What to do: What you write should be an exact repeat of the lines from the one with "Instruction: Click the" through the final line below, minus the pictures.
── Records supplied
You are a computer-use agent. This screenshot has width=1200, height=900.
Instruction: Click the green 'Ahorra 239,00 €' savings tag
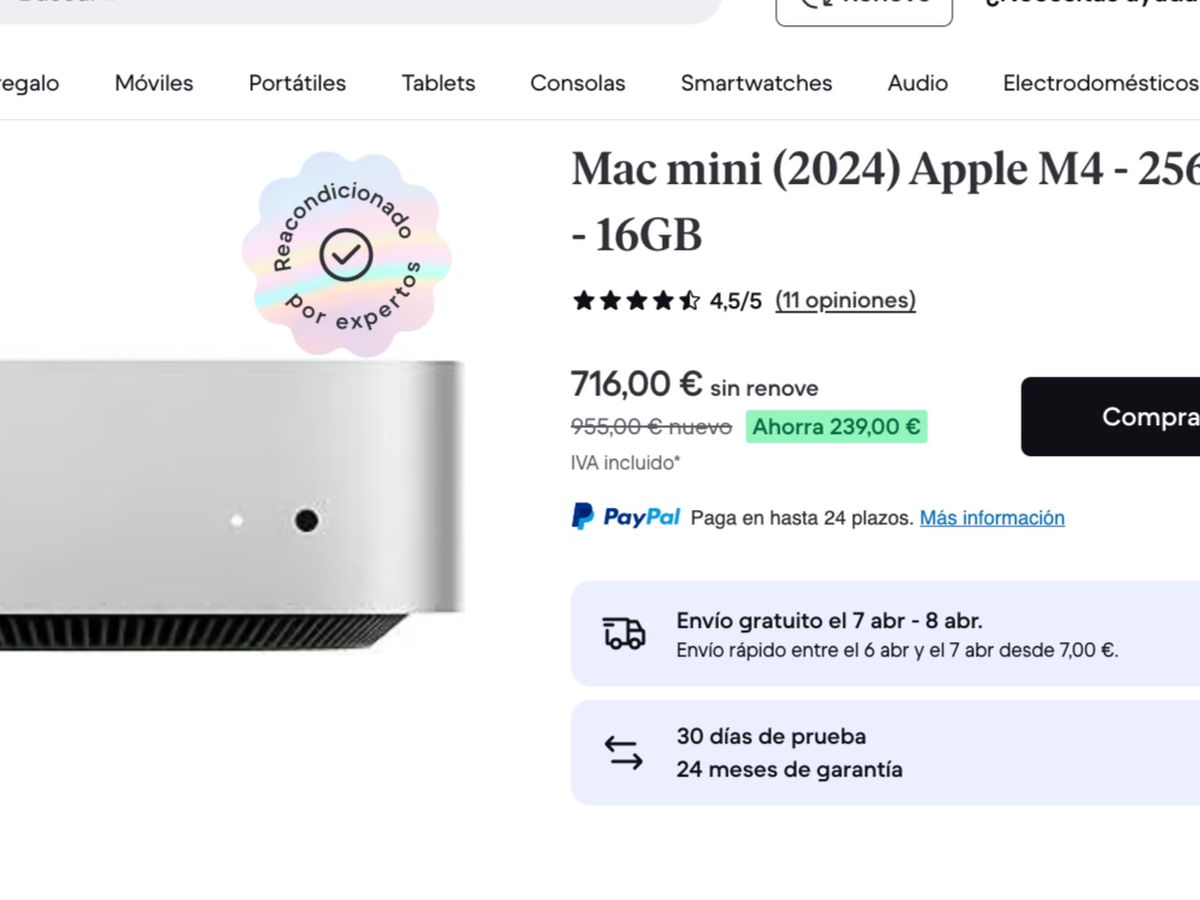coord(836,427)
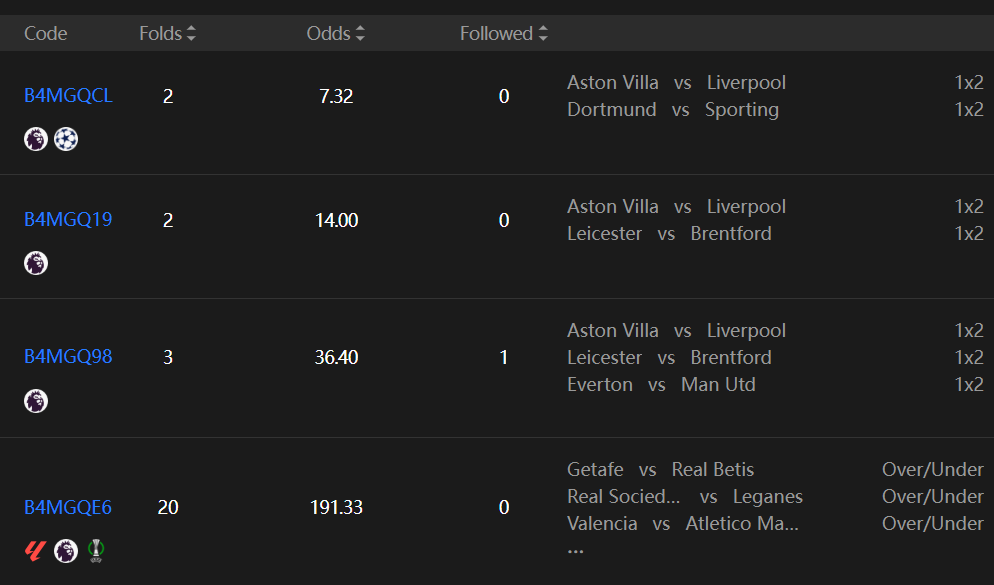This screenshot has height=585, width=994.
Task: Sort the table by Odds
Action: [x=336, y=34]
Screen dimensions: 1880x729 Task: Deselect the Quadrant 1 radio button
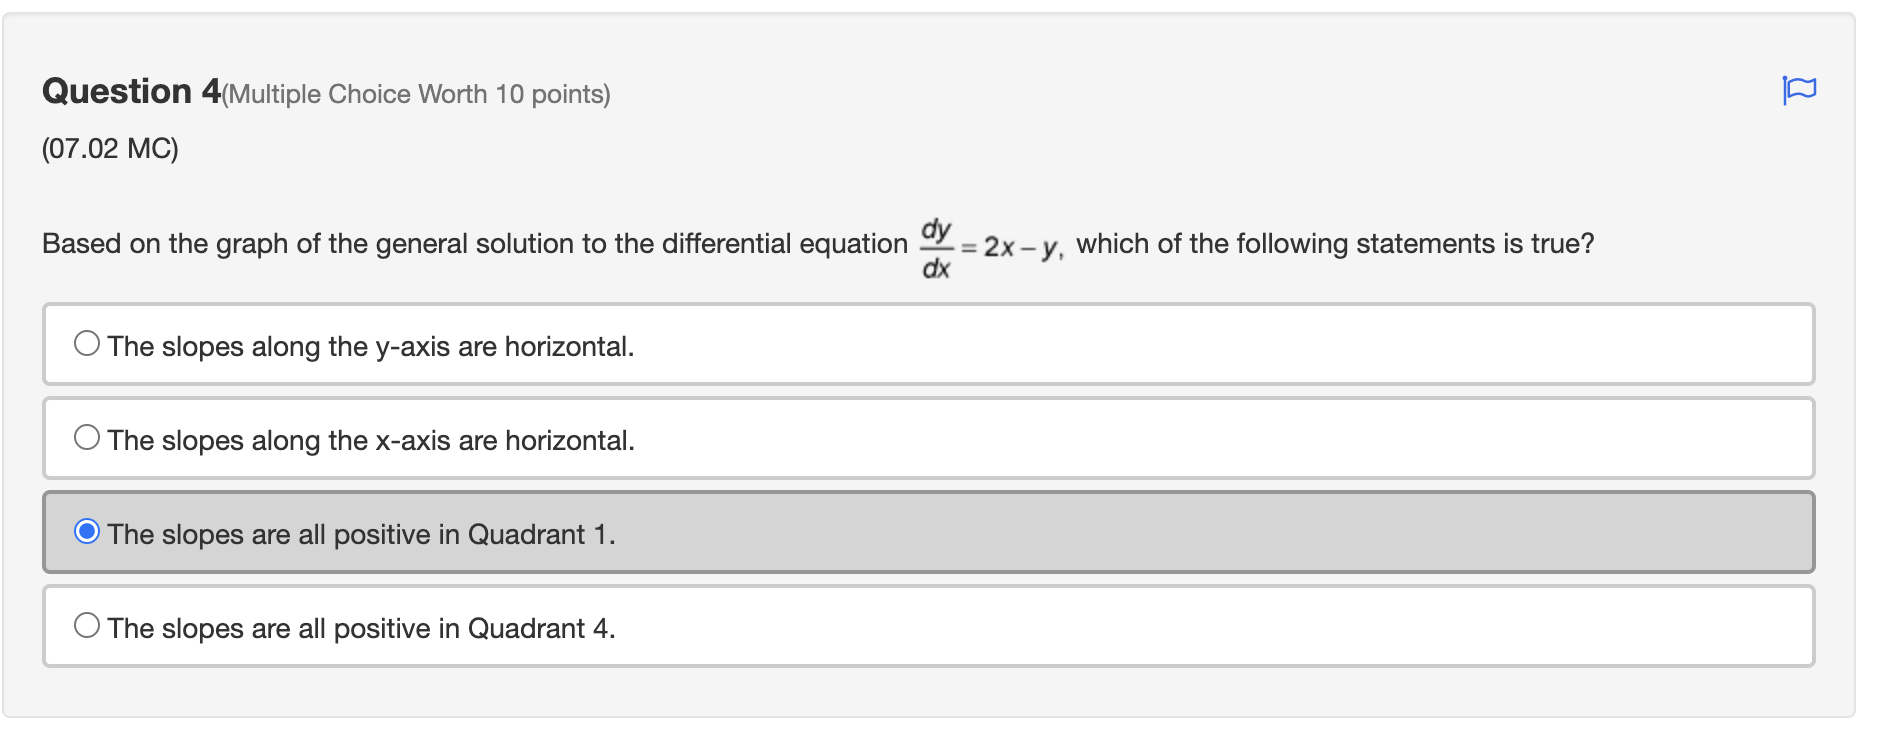click(88, 529)
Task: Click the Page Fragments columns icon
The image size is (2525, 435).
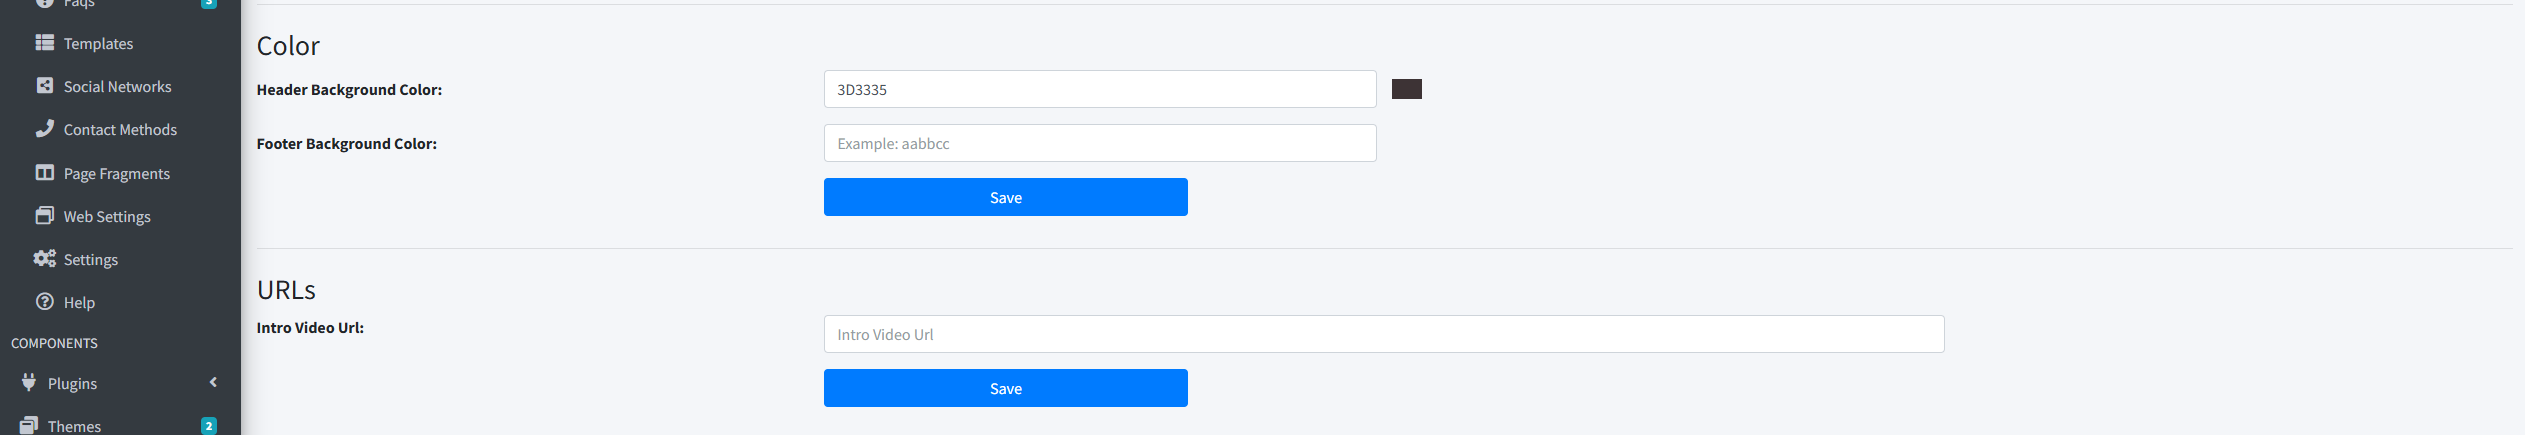Action: tap(45, 173)
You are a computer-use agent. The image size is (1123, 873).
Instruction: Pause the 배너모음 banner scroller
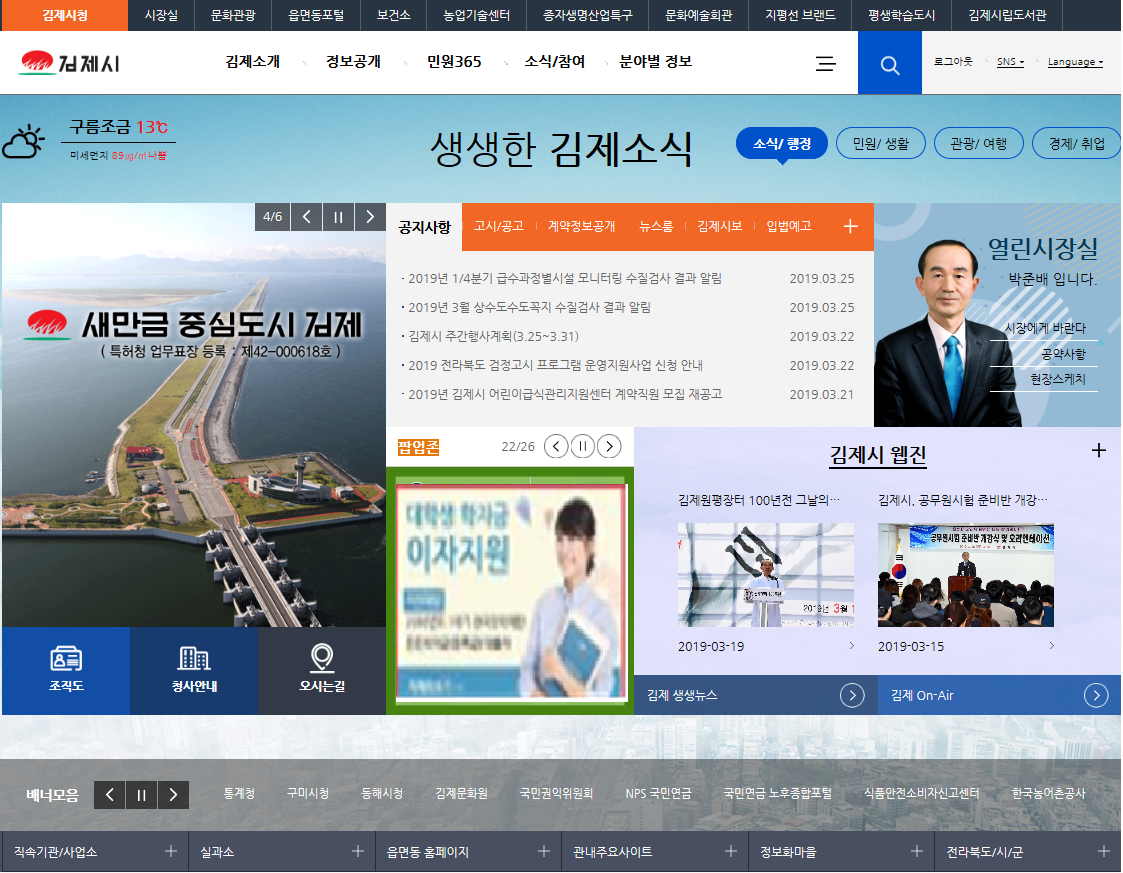coord(141,795)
────
Expected output:
Instruction: Click the green 'Ahorra 239,00 €' savings tag
coord(836,427)
This screenshot has height=585, width=994.
Task: Sort the table by Odds
Action: [x=336, y=34]
Screen dimensions: 1880x729 Task: Deselect the Quadrant 1 radio button
click(88, 529)
Task: Click the Page Fragments columns icon
The image size is (2525, 435).
Action: tap(45, 173)
You are a computer-use agent. The image size is (1123, 873).
Instruction: Pause the 배너모음 banner scroller
coord(141,795)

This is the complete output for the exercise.